(K-439) Bio-inspired non-viral gene therapy in the mouse retina

Liposomes were prepared via thin film hydration and extrusion method. Typically, lipid mixtures were dissolved in chloroform and dried under the vacuum. The thin film was then hydrated and mixed with Cre-mRNA. The dispersion of hydrated lipid film and mRNA were extruded through 100 nm Polycarbonate Membrane with mini extruder for twenty-five extrusion cycles. For hyaluronic acid (HA) coating, the liposomes were stirred with HA overnight. The liposomes were characterized by dynamic light scattering (DLS) for liposome physical characterization. The liposomes were injected into Ai14 mouse retina via intravitreal route and the mouse were transcardially perfused with PBS wash and 4% paraformaldehyde. For retinal whole mounting, the retina tissues were isolated and flattened on glass slide.

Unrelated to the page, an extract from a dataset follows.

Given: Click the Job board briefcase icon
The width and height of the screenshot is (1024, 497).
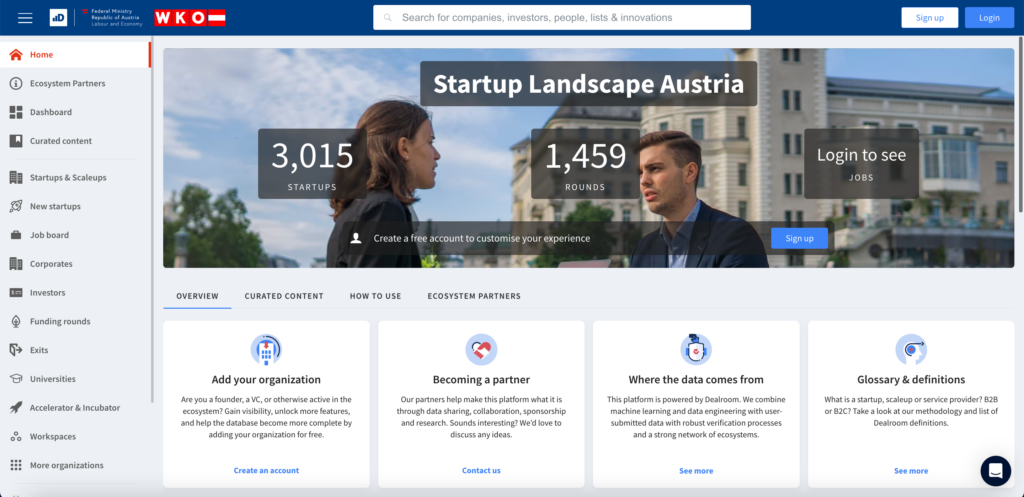Looking at the screenshot, I should [x=16, y=236].
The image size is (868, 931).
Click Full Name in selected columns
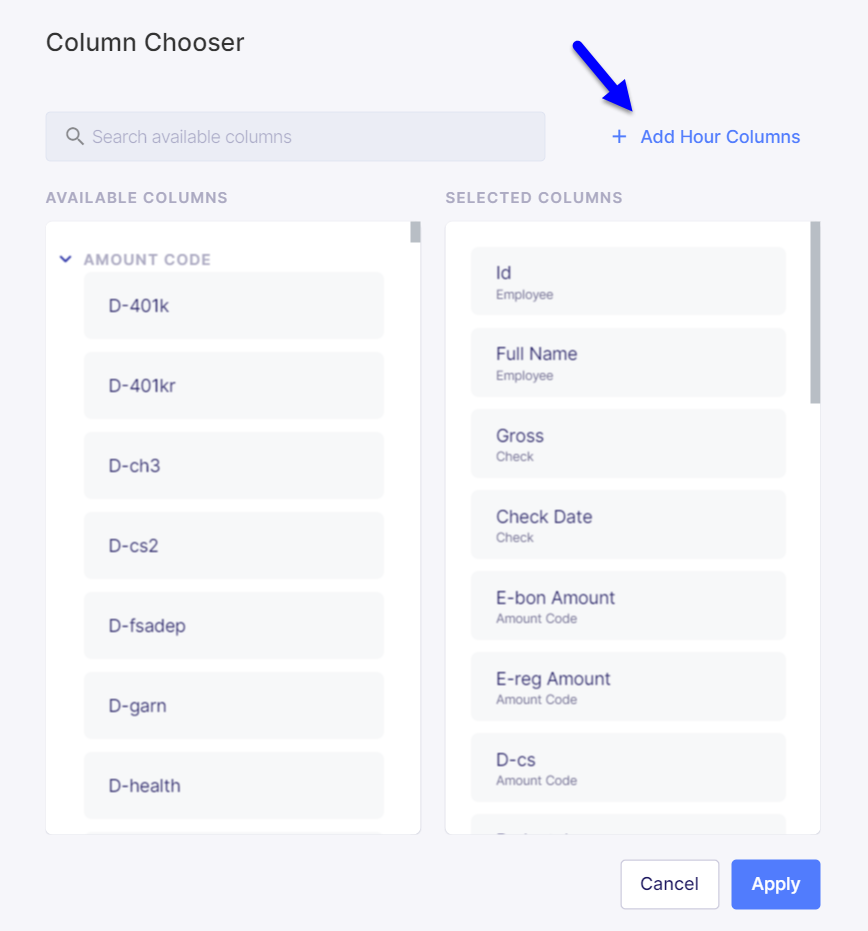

In this study, we fabricated liposomes with surface modification using hyaluronic acid (HA), which exhibit promising biocompatibility and potential cell/tissue targeting effect. Liposomes were prepared by thin film hydration and extrusion methods. The liposomes size was determined by dynamic light scattering (DLS). The average particle size was about 131.78 ± 10.75 nm, with a PDI (Polydispersity Index) of 0.25 ± 0.01. The successful HA surface modification was demonstrated via surface Zeta potential measurement, which exhibited a slight negative charge at -3.36 ± 0.21 mV (Figure 1B). Then, we evaluated in vivo mRNA expression by intravitreal injection in Ai14 transgenic mice. This mouse model provides a strong red fluorescent signal (Tdtomato) following the Cre-LoxP system to investigate liposomes in vivo efficacy. Liposomes were injected in Ai14 mice via intravitreal injection, following a whole mounting on day 7 post-injection to observe Tdtomato expression. As shown in Figure 1C, Tdtomato expression in the retina was visualized using confocal microscopy on whole-mount retinal preparations. The confocal images revealed distinct Tdtomato fluorescence patterns throughout various retinal layers.
In conclusion, we successfully fabricated HA-coated liposomes for targeted retinal gene therapy. The results demonstrated robust Tdtomato expression induced by Cre mRNA encapsulated liposomes in Ai14 mice. Our study highlights the promising potential of HA-coated liposomes as non-viral gene delivery tools with efficient gene expression for ocular diseases. Further investigations are needed to explore their specific targeting capability within retinal layers.